Mechanisms underlying prostate cancer sensitivity to reactive oxygen species: overcoming radiotherapy resistance and recent clinical advances.

Prostate cancer (PCa) is a leading cause of cancer-related mortality among men. Radiotherapy is the cornerstone of PCa treatment. However, a major limitation of radiotherapy is the development of resistance, which compromises treatment efficacy. Reactive oxygen species (ROS), which are generated by radiation, have a dual role in PCa by inducing DNA damage and apoptosis, while also promoting tumor progression and radioresistance. Elevated ROS levels enhance metabolic reprogramming, activate oncogenic pathways, and influence the tumor microenvironment by modulating immune responses and promoting the epithelial-mesenchymal transition (EMT).
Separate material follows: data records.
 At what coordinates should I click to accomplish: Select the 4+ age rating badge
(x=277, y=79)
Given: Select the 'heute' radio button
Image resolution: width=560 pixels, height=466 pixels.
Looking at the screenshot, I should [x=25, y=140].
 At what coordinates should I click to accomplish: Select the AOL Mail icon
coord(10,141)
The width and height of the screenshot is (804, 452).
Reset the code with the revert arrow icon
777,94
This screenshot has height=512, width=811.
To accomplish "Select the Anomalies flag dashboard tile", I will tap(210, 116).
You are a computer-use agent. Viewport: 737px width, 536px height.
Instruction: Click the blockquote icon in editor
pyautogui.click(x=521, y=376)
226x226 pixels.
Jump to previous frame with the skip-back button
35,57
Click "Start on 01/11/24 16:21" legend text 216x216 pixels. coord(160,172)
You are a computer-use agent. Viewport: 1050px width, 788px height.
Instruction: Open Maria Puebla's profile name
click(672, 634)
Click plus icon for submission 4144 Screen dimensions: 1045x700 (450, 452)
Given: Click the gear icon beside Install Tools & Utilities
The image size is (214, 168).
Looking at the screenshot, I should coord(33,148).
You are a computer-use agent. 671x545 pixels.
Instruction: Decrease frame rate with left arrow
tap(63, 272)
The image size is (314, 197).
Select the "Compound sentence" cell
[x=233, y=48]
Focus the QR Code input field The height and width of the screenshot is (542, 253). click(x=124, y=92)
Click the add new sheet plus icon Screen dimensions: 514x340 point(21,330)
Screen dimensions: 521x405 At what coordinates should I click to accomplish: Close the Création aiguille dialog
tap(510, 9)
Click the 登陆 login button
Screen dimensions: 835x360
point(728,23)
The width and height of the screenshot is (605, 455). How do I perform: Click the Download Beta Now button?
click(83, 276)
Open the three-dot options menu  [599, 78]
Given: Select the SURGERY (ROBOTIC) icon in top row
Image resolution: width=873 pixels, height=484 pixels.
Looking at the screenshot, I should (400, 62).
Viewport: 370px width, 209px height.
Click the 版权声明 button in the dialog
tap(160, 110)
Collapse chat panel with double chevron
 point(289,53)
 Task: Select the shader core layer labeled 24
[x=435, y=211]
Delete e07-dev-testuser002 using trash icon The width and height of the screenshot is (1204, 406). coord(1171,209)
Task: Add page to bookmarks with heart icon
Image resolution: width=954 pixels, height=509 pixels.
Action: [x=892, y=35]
Key molecular mechanisms, including the Nrf2/Keap1 signaling axis, Bcl-2 mutations, and Speckle-type POZ protein alterations, contribute to radioresistance by enhancing antioxidant defenses and DNA repair capacity. Additionally, the interplay between hypoxia, androgen receptor variants (AR-Vs), and ferroptosis regulators further influence radiotherapy outcomes. Understanding these resistance mechanisms is crucial for developing targeted strategies to enhance radiosensitivity and improve therapeutic outcomes in PCa patients.